Stored items
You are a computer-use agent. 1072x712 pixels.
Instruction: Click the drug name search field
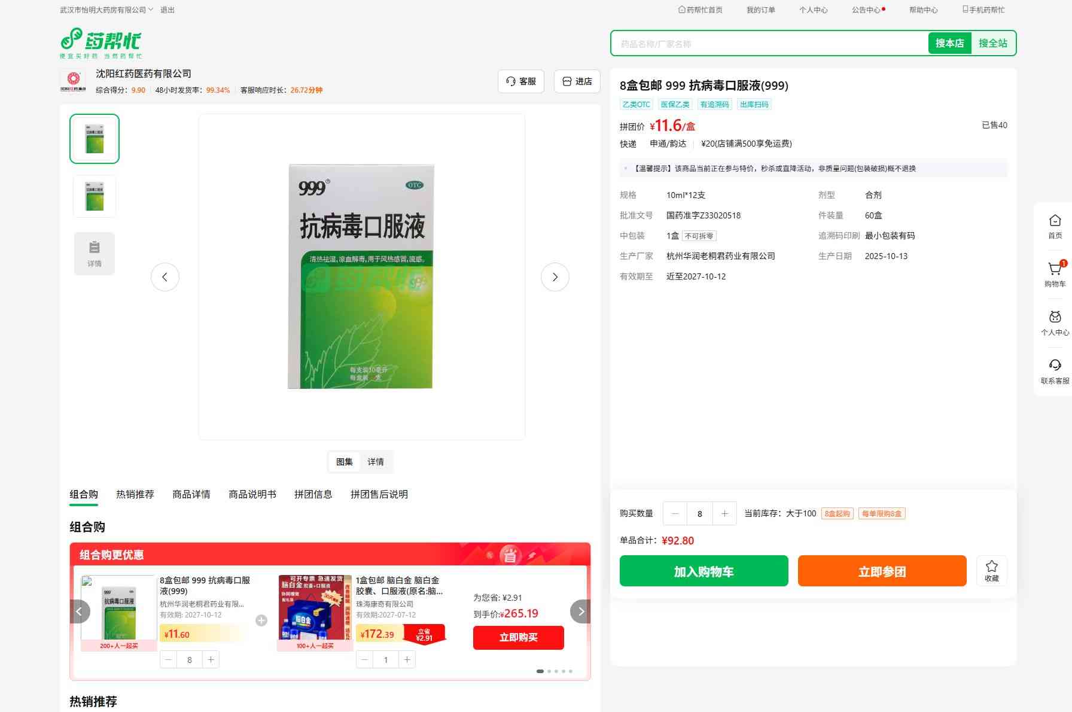769,44
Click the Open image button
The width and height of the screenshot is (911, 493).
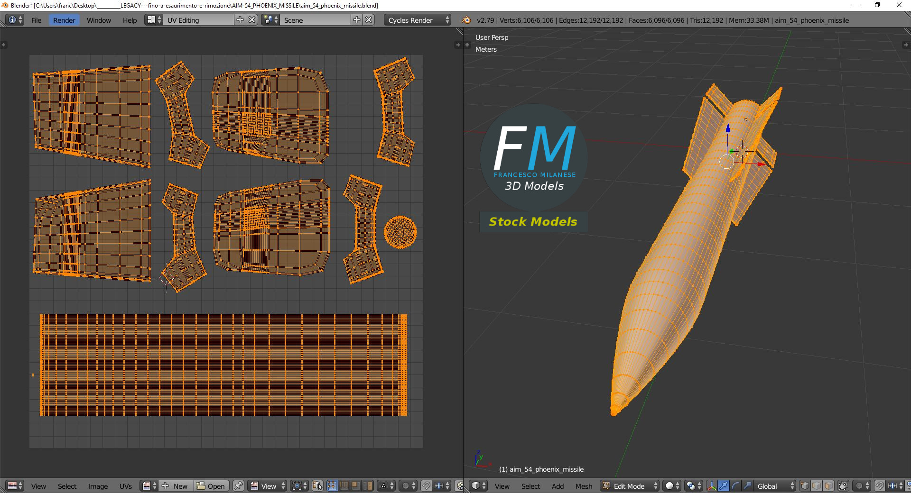click(x=211, y=486)
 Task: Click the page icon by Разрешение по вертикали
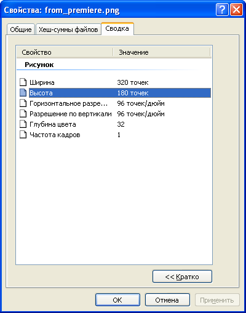pos(23,114)
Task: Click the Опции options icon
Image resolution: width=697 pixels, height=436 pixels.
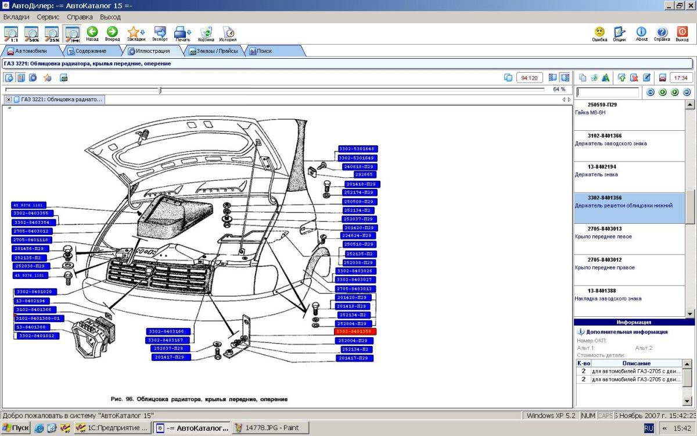Action: (x=619, y=34)
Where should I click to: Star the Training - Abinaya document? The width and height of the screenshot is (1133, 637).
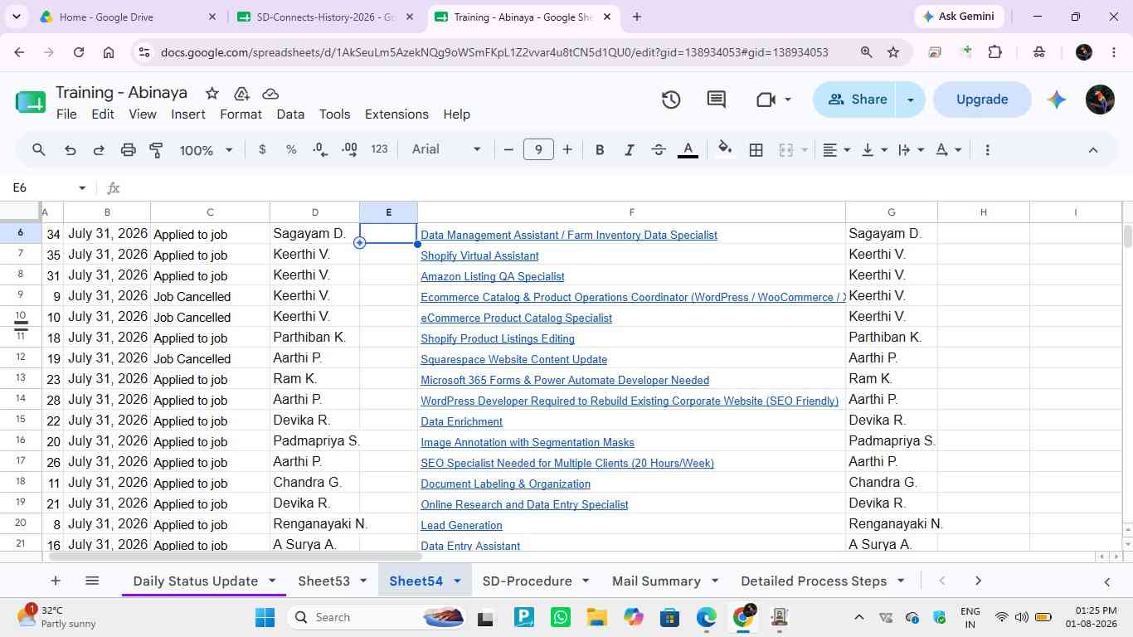coord(212,94)
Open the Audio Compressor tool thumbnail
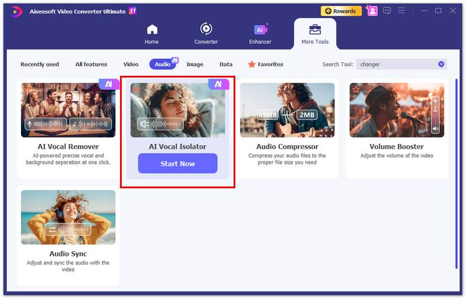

-- Goal of the exercise --
Copy exactly the lines from the line that contains "Task: Click the page" through the last line of the records above, both ends included, but leave out the pictures.

-- Answer to this exercise --
 Task: Click the page icon by Разрешение по вертикали
pos(23,114)
Task: Click the Опции options icon
Image resolution: width=697 pixels, height=436 pixels.
Action: (x=619, y=34)
Where should I click to: Star the Training - Abinaya document? The width and height of the screenshot is (1133, 637).
coord(212,94)
Open the Audio Compressor tool thumbnail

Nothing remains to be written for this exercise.